__ASSIGNED TASK__.
Determine the number of lines in the following entries that hold the word "agent". Give only that number.

__Stored data entries__.
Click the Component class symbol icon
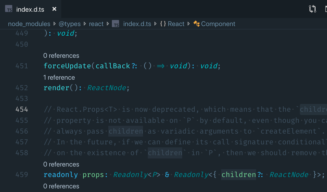Image resolution: width=327 pixels, height=192 pixels. 197,24
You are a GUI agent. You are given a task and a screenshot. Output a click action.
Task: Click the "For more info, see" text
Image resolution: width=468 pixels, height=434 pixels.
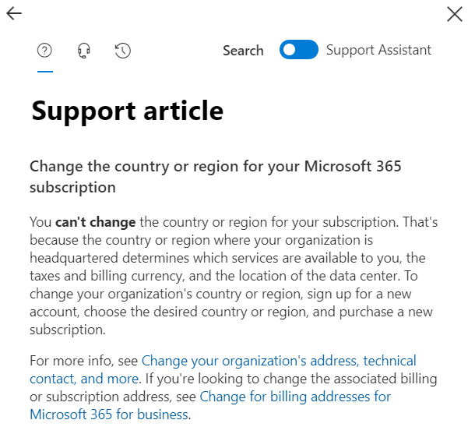(83, 361)
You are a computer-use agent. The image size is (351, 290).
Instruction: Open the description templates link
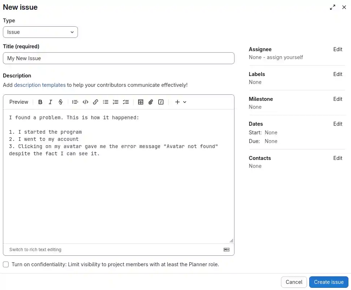pos(40,85)
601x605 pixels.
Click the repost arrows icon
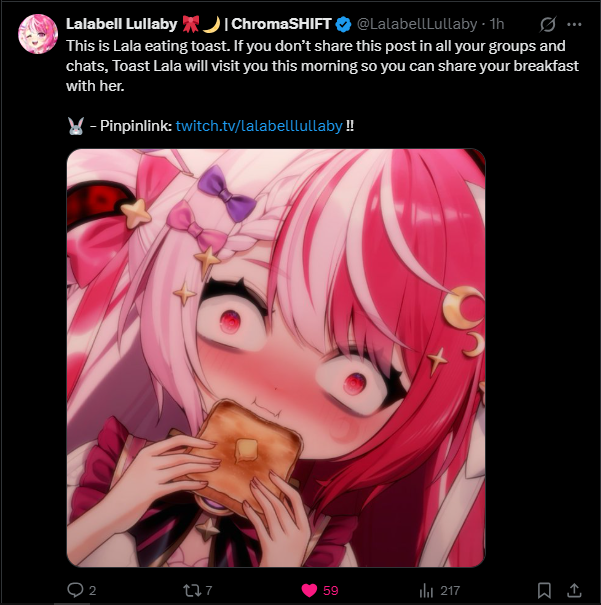click(x=191, y=590)
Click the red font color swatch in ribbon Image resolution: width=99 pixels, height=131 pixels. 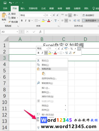point(49,21)
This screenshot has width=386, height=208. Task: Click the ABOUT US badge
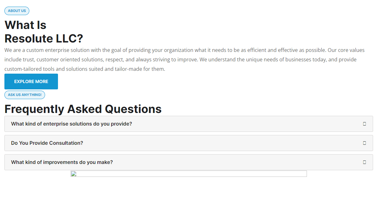(17, 11)
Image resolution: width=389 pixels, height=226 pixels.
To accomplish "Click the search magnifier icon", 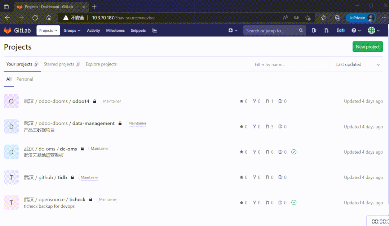I will point(301,31).
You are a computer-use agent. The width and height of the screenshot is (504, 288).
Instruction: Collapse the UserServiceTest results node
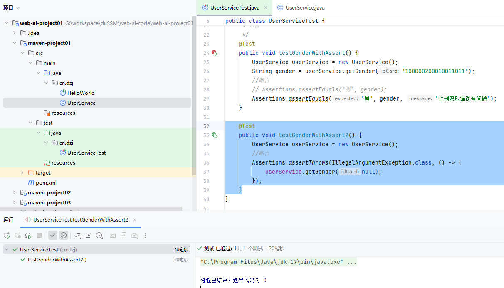click(x=7, y=250)
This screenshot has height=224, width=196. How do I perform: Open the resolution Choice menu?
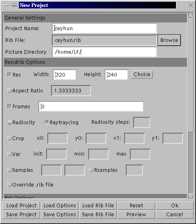[142, 75]
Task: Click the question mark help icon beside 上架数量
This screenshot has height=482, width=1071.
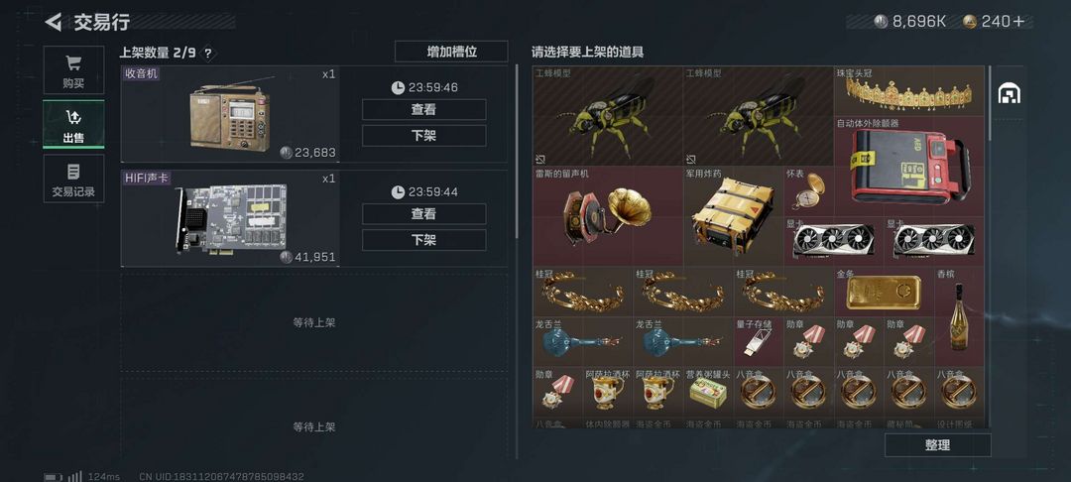Action: 207,54
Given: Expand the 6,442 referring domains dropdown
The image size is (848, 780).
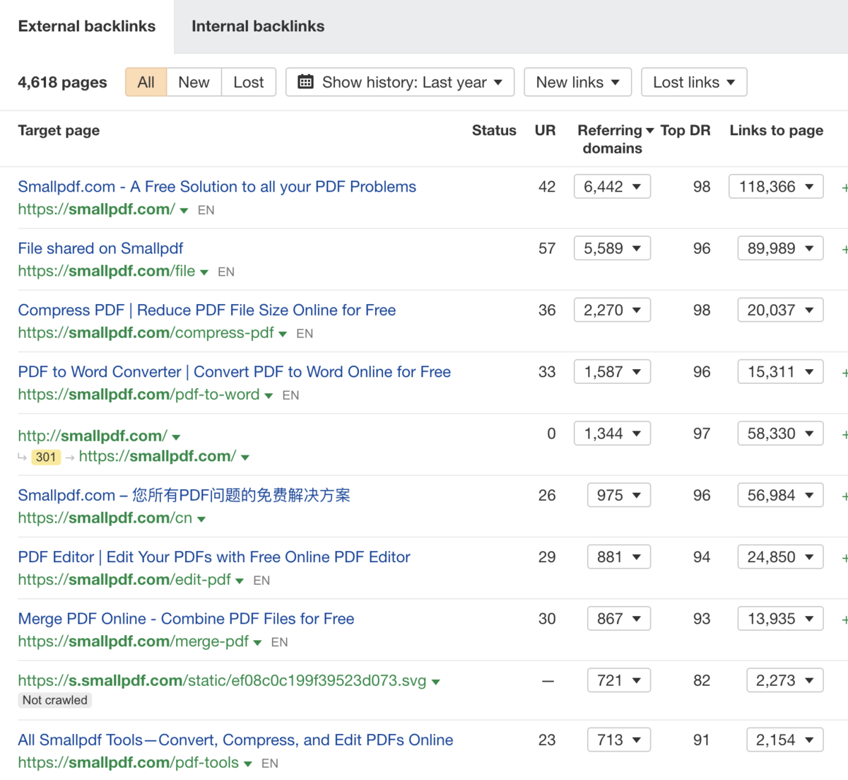Looking at the screenshot, I should pyautogui.click(x=612, y=187).
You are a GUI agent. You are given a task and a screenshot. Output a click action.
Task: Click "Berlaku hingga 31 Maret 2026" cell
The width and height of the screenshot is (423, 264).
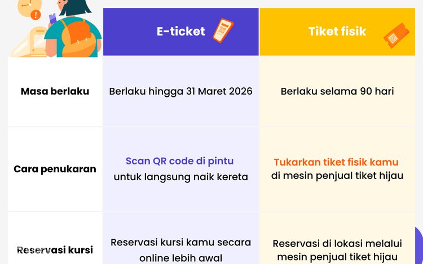click(x=180, y=91)
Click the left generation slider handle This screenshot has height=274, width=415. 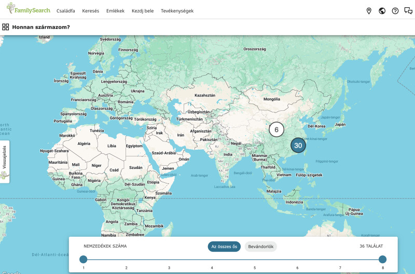84,259
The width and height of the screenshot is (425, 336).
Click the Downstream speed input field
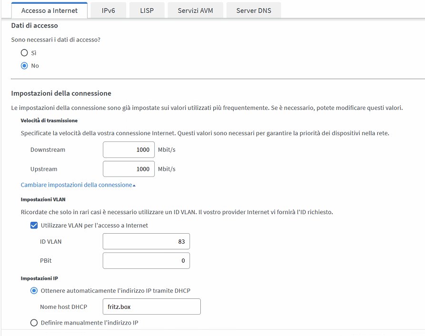pos(128,149)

__ANSWER__.
4